Her mother turned her attention back to the pearly, teardrop-shaped cloves. As she minced them, the room filled with the tangy scent of garlic. “You’ve been with him a long time, sweetie. Do you really want to throw all that away?”

  “I’ve been with him too long.” Monica kept her attention focused on the tomato she was slicing. “We weren’t growing. We weren’t growing closer. We were just going along, same as always, in a rut. It’s time for something new.”

  “Something new wouldn’t happen to be riding a motorcycle, would it?”

  Monica believed her mother truly did want to have dinner with her. But the real reason for this invitation was now clear—and it was what Monica had suspected. Her father must have informed her mother about Monica’s new “friend.”

  Rolling her eyes, she swallowed the sarcastic whine that threatened to color her voice. “Mom,” she said as calmly as she could. “I’m an adult. I’m allowed to make friends without checking in with you and Dad about it.”

  “Oh, I love that you’re making friends,” her mother agreed. “But riding on a motorcycle? Isn’t that kind of dangerous?”

  The real danger wasn’t the motorcycle, Monica thought. It was Ty. His bedroom eyes. His seductive smile. His ability to make her toss caution aside.

  And his possible criminality, added a small, nagging voice inside her skull—a voice that sounded uncomfortably like her mother’s.

  “Dad met Ty,” she said, pleased that her tone remained level, neither defensive nor hostile. “He’s a nice guy. He’s in town for a few days. He’s going to help me with Rose Cottage. He’s a carpenter, and he says he can repair the wall once the plumbers are done there.”

  “Even though he’s just a tourist? Why would he want to do that kind of work if he’s only here for a few days?”

  Monica couldn’t very well tell her mother that he was stuck in Brogan’s Point because he was under investigation for smuggling drugs into town—drugs no one had found, so they might not even exist. Nor could she tell her mother that Ty’s desire to work on Rose Cottage’s walls might be related to the fact that he and Monica had spent an orgasmic night together in her bed. “He enjoys the work,” she said, assuming that was pretty close to the truth. “And…he’s a good friend.”

  “A very good friend in a very short period of time.” Her mother poured some olive oil into a skillet and added the garlic. More mouthwatering aromas plumed into the air. “If he’s that good a friend, maybe we should invite him for dinner.”

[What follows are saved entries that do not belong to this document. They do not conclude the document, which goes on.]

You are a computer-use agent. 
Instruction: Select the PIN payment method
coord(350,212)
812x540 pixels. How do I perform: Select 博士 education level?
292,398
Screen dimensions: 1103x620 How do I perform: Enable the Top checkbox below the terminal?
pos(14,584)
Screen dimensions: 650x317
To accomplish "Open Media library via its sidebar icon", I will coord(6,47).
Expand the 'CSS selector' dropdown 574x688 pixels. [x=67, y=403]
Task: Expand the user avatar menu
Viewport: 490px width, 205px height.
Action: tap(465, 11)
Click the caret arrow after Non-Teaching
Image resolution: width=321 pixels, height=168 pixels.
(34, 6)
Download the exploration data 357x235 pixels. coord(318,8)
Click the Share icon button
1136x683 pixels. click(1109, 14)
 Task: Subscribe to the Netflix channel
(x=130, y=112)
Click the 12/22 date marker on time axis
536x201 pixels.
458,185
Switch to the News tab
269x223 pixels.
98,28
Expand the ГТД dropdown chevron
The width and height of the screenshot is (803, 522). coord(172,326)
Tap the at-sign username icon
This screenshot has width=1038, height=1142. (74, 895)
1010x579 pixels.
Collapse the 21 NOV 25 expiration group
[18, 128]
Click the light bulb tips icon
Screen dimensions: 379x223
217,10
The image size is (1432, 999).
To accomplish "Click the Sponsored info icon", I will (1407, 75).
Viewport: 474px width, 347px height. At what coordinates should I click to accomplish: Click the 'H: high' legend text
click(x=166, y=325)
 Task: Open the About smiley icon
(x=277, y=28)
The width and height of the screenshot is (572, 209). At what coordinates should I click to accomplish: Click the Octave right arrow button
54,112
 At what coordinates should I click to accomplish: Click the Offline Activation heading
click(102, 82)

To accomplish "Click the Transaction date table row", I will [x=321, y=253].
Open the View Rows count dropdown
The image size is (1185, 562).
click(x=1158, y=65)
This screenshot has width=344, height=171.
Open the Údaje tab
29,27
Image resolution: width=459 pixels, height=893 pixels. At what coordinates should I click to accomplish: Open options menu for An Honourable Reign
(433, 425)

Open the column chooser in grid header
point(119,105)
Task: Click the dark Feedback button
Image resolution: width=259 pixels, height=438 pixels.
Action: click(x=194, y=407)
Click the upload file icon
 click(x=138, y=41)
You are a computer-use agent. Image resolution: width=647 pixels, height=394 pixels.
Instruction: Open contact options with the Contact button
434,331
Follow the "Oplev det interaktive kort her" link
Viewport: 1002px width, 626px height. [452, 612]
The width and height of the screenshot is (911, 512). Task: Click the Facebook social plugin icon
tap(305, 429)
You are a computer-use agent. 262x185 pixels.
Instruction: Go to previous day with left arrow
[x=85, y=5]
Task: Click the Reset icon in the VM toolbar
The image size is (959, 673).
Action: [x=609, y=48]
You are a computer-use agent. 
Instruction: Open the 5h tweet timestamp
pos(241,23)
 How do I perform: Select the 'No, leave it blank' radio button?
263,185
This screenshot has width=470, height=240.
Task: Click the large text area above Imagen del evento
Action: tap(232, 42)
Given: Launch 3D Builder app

  “We can think about it.”

  “I mean now,” her mother said. “Louie gave me way too many clams. Does your friend like clams?”

  ***

  “I’m sorry,” Monica said. “I know this is last-minute, but my mother wants you to join us for dinner.”

  Ty turned off the motorcycle engine and digested Monica’s words. He had decided to explore Brogan’s Point a little, cruising around the winding, tree-lined streets, journeying along the waterfront well south of the marina and the inn and the restaurant Monica had taken him to for chowder last night. He’d set his cell phone on “vibrate” and stuffed it into a front pocket of his jeans. In his hip pocket, the phone’s vibrations would melt right into the vibrations of the bike’s engine against his butt. He’d never detect an incoming call.

  He had to keep his phone close at all times, in case Caleb Solomon needed to reach him with news about his legal predicament. But the truth was, he was far more eager to hear from Monica. They hadn’t figured out their plans for tonight yet, although when he’d departed from that flower-named cottage at the inn, he’d done so with the assumption that those plans would include hours spent naked and sweaty and gasping for breath. Just kissing her for a few seconds in the cottage had turned him on like a light—the sort of blinding light stadiums relied on for night games. He’d glowed with it, blazed with it. If there hadn’t been workmen banging around upstairs, he would have dragged her onto the sofa across the room from the broken wall and done the naked, sweaty, gasping-for-air thing with her right there.

  When his cell phone vibrated against his thigh, he pulled it out, saw who the caller was, grinned, tugged off his helmet, and shifted into neutral. When he heard Monica’s invitation, he shut the bike’s engine off completely. “Dinner?” he asked. “With your parents?”

  “Spaghetti with clam sauce. It’s delicious the way my mother makes it, if you like garlic.”

  “I like garlic,” he said, although his mind was not on food. It was on Monica. And her parents. Christ, he hardly knew her, and now he was supposed to have dinner with her parents? “I got the impression your father wasn’t my biggest fan,” he muttered.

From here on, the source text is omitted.